Acceptable internet use
Some examples of acceptable use might include:
- the internet-connected computer must be in a family room with the screen facing outward so you can see what's going on
- if your child accidentally goes to an unsuitable website they should tell you - you can remove it from the 'history' folder and add the address to the parental control filter list
- it's never OK to use abusive or threatening language in any online communication
- your child should take breaks from the computer every 30 minutes for health and safety reasons
- your child shouldn't download unknown files from the internet without you agreeing - it’s best to never download unknown files at all
Child-friendly search engines
You should make sure your child is aware of child-friendly search engines. These filter out inappropriate internet sites so that they are able to search the internet safely. Your child can also use traditional search engines with safe search settings turned on.
Video gaming on computers and games consoles can be educational and sometimes benefit your child physically . As technology has improved and popularity has increased, a number of different types of game and playing styles have become available.
The competition in the market and the ever-increasing demands of gamers, have meant that games have developed added depth and detail, and more personalisation.
To give yourself the best chance of helping your child stay safe, find out about all the different types of game children play online.
Age and content ratings for games
Many games are for adults and may contain themes, language and images that are inappropriate for your child. It is important that you make sure the games they are playing are suitable for them.
All video games sold in the UK must have age ratings clearly marked on the front and back of their boxes. The age ratings are chosen using the Pan-European Games Information (PEGI) system. PEGI classifications and labels are required on products unsuitable for children under 12 and it is a requirement to make sure PEGI 12, 16 and 18-rated products are only sold to those of the right age.
It is illegal for a retailer to sell a video game with a PEGI age rating of 12, 16 or 18 to someone below that age. Also, where necessary, games are asked to display icons on their boxes to give an idea of the content. These icons include drugs, violence, bad language and themes of a sexual nature.
Chatting and communicating with other players
While playing online, players can communicate with each other by:
- sending messages which can be typed as part of the game
- chatting online while playing the game
- physically speaking using headsets/microphones
Although many gaming environments and communities are moderated, some of the communication taking place may be unmonitored. This can place your child at risk of cyberbullying or contact from potentially dangerous strangers.
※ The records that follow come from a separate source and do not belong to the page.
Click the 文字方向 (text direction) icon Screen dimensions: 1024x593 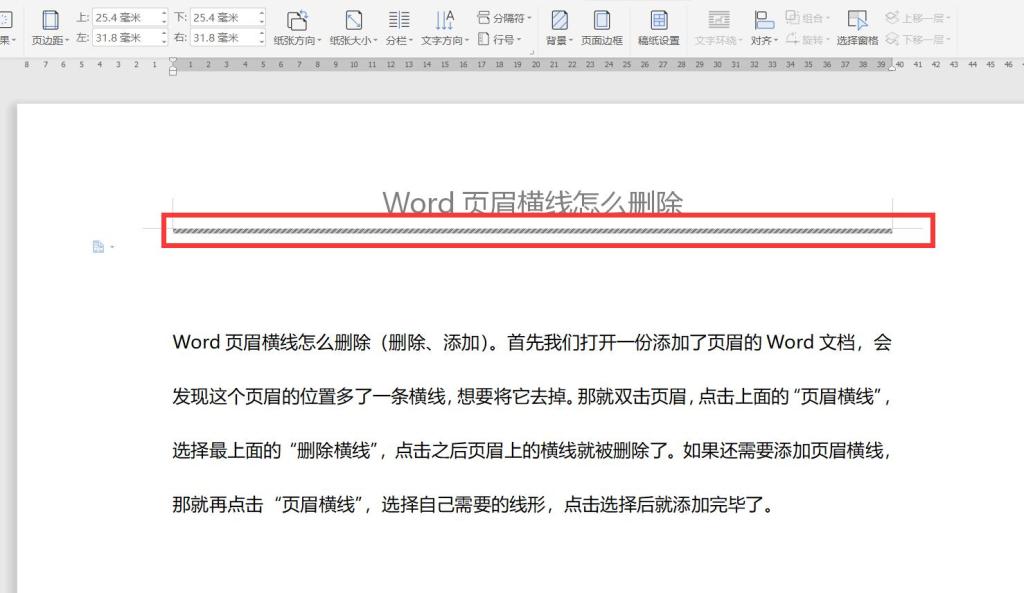[445, 20]
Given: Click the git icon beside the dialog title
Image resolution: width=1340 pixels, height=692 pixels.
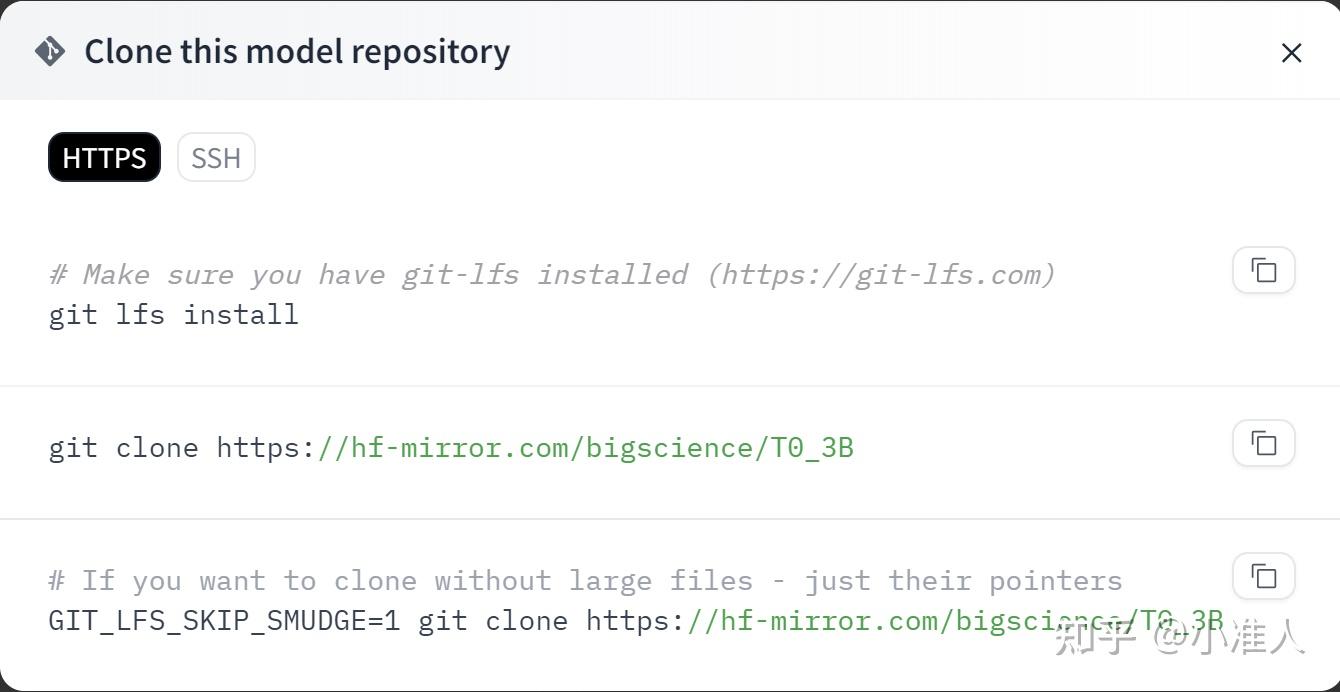Looking at the screenshot, I should [50, 51].
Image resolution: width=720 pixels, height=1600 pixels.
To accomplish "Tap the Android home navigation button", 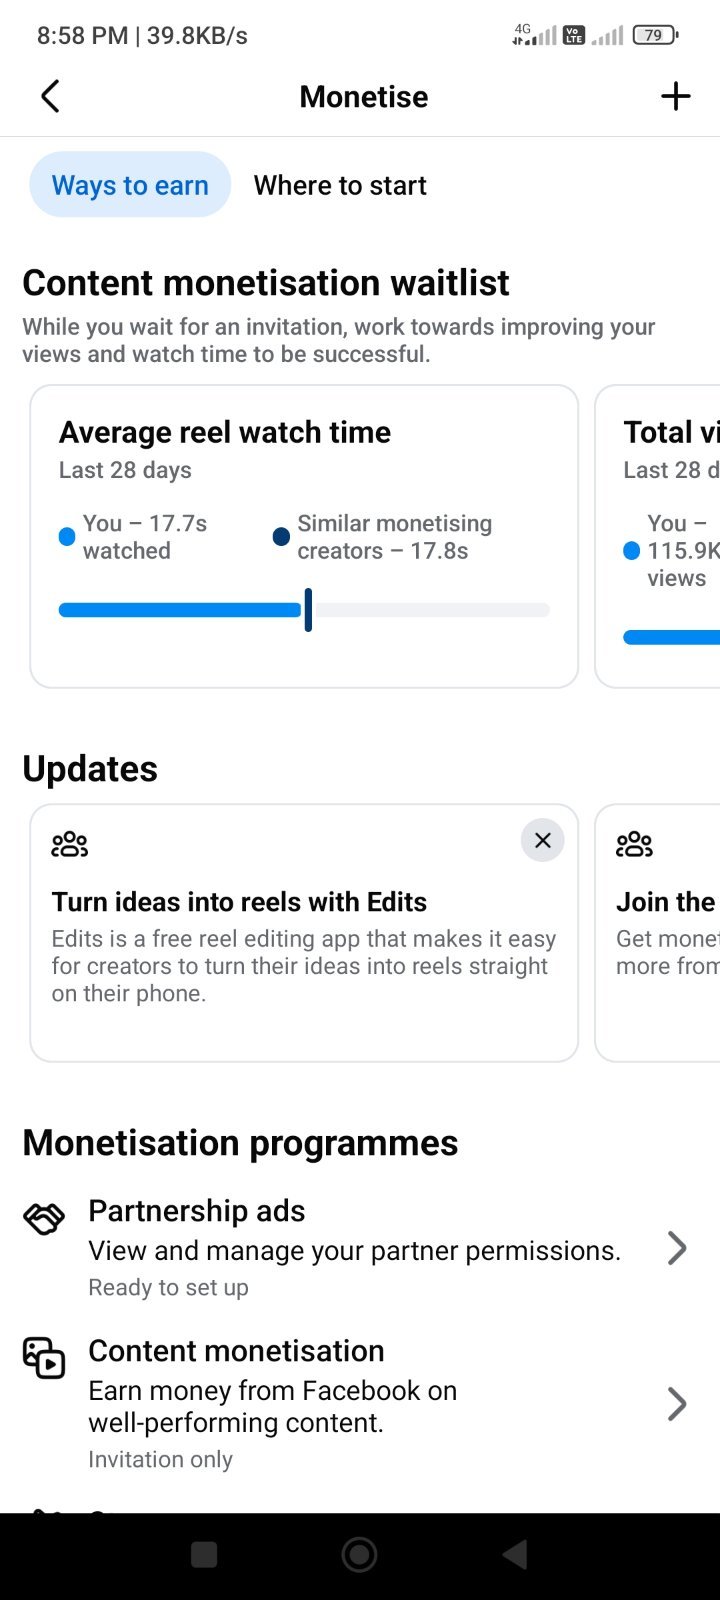I will 359,1555.
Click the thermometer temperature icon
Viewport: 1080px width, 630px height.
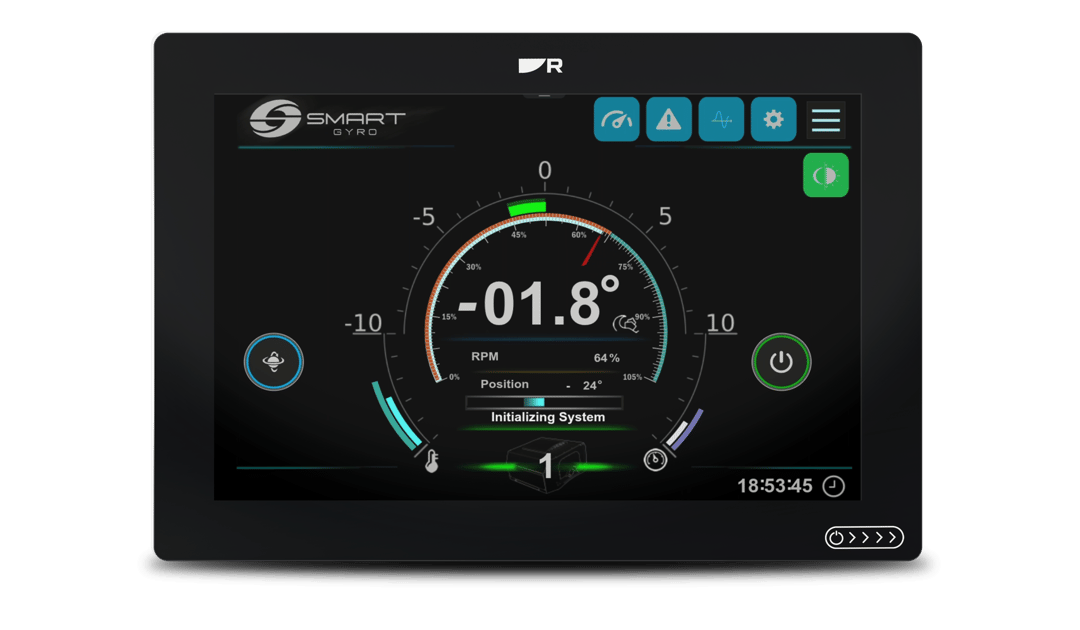pyautogui.click(x=432, y=460)
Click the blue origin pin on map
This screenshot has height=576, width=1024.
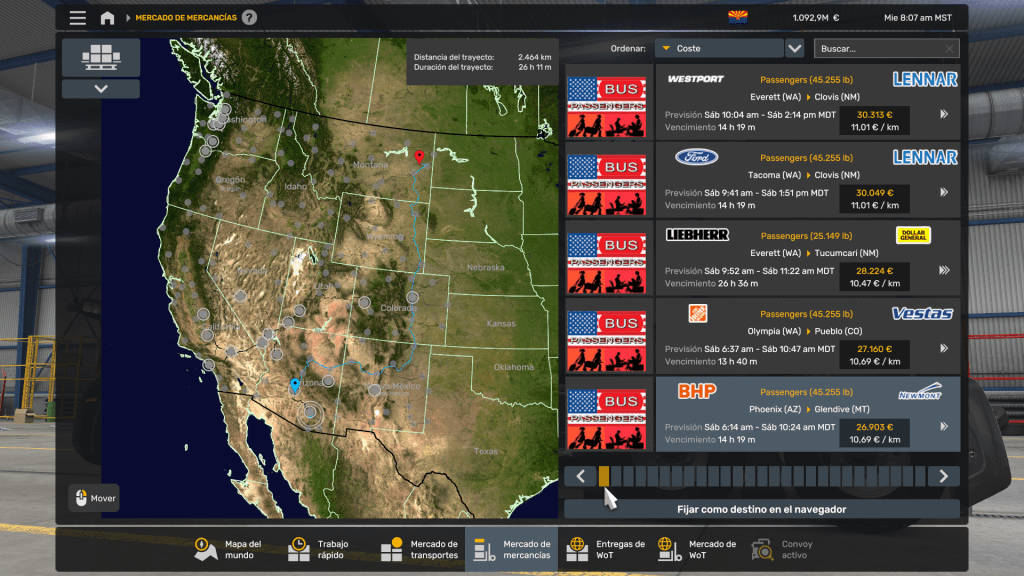[294, 385]
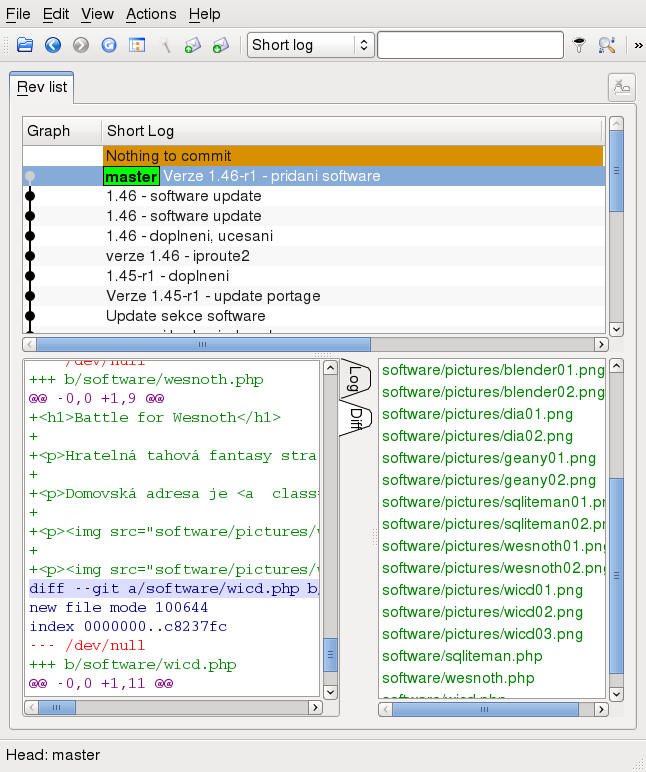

Tips for staying safe while playing online
You can help keep your child safe by following these tips:
- chat to them about their gaming and ask who they are in contact with
- research games before deciding whether they are right for your child – consumer opinion forums are widely available online, along with publications and websites dedicated to reviewing games
- familiarise yourself with the games to check they’re suitable – you can do this by playing them yourself or by watching your child playing them
- get them to use a screen name that doesn’t include any clues about their real name
- advise them to never give out personal information such as their email address, phone number or location
- encourage them to tell you if they are being bullied or if there are any users they feel uncomfortable about - many games have the facility to ‘block’ other players
- report any threatening or suspicious behaviour to the game’s administrators or to the Child Exploitation and Online Protection centre (CEOP)
As with all online environments, if your child makes a friend online and wants to meet them you should always go along with them.